Hi folks,
I need an advice regarding failure routes.
I want the (Open)SER to route all incoming calls to a PSTN gateway. If that route fails (e.g. because the gateway is down) it shall route the calls to another gateway. I managed to archieve that in the failure case the second gateway receives the call. But the ACK request that the caller sends when receiving the 200 OK is delivered to the primary target again, not to the fallback gateway.

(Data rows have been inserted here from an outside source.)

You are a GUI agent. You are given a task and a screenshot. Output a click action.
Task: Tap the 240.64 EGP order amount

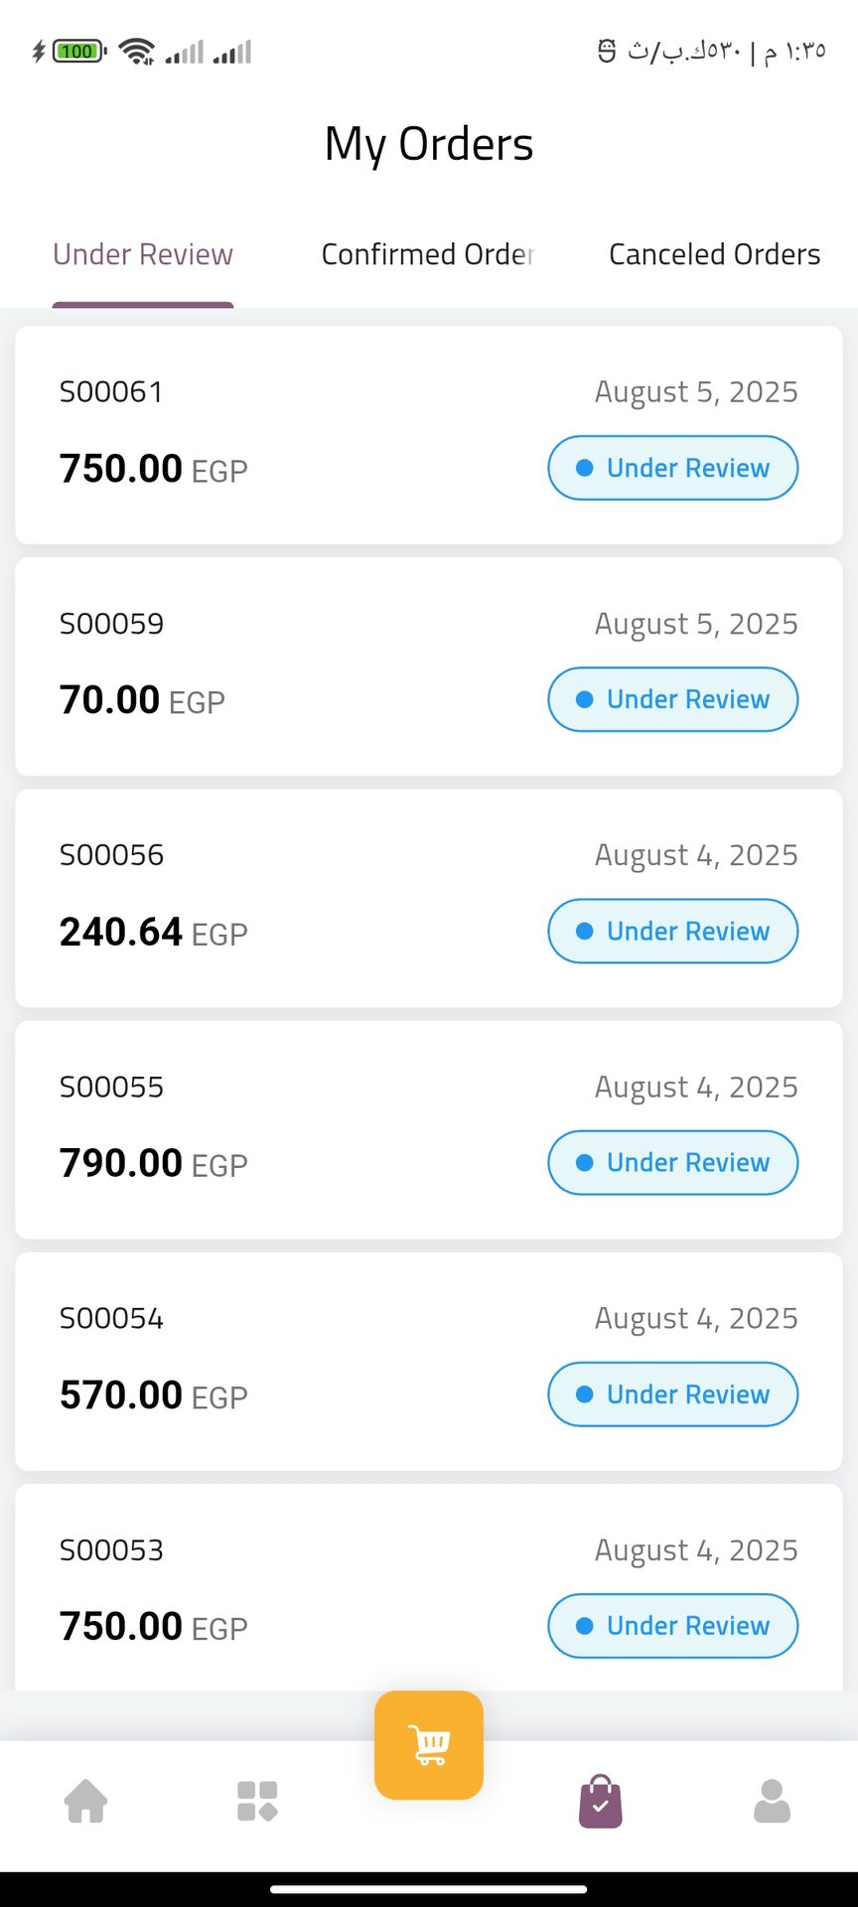click(153, 932)

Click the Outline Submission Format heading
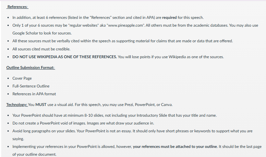pos(31,68)
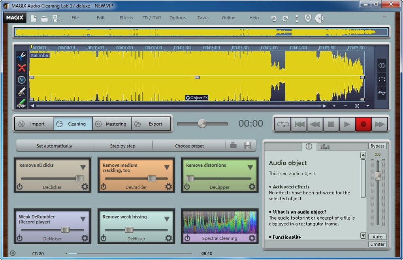This screenshot has height=260, width=403.
Task: Click the Set automatically button
Action: pos(54,146)
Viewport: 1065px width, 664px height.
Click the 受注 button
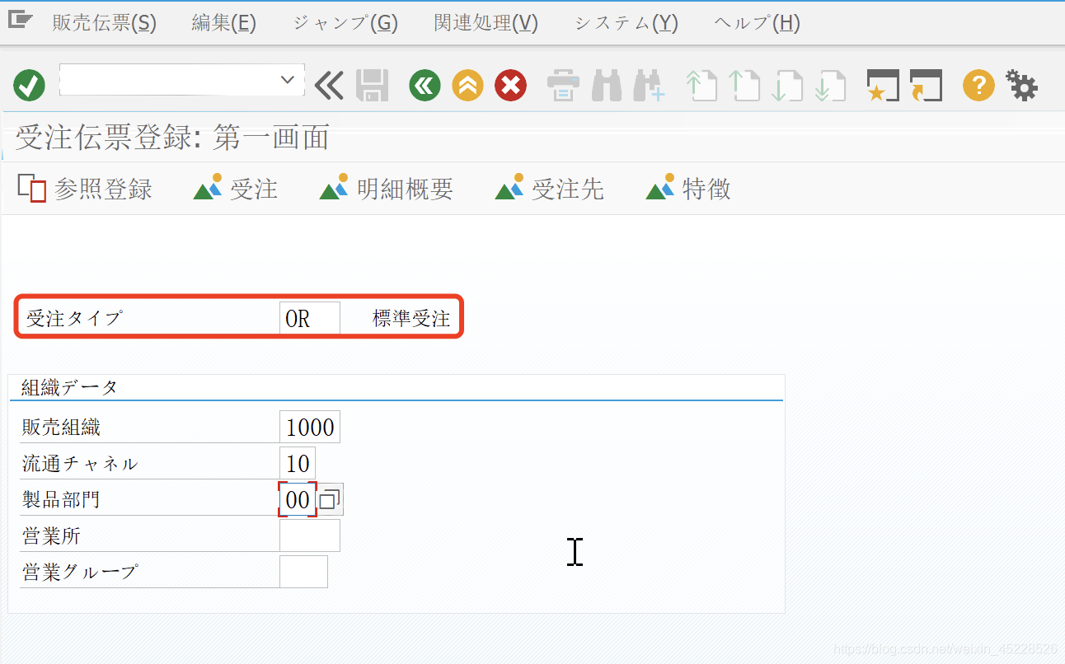click(236, 188)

My configuration (excerpt):
route { ... record_route();
if (loose_route()) { t_relay(); exit; }; t_on_failure("1"); t_relay_udp("192.168.0.37","5060"); }
failure_route[1] { append_branch(); t_relay_to_udp("192.168.0.39", "5060"); }
Thanks in advance.
Regards, Stefan
The ACK should be loose_routed. Verify which path in your config the ACK packet uses:
if (loose_route()) {
xlog("L_INFO","$rm will be loose_route processed");
t_relay(); exit; };
xlog("L_INFO","no loose_route processing for request $rm");
which clients do you use?
we can help you more, if you post a comple ngrep dump
klaus
Stefan Prelle wrote:
Hi folks,
I need an advice regarding failure routes.
I want the (Open)SER to route all incoming calls to a PSTN gateway. If that route fails (e.g. because the gateway is down) it shall route the calls to another gateway. I managed to archieve that in the failure case the second gateway receives the call. But the ACK request that the caller sends when receiving the 200 OK is delivered to the primary target again, not to the fallback gateway.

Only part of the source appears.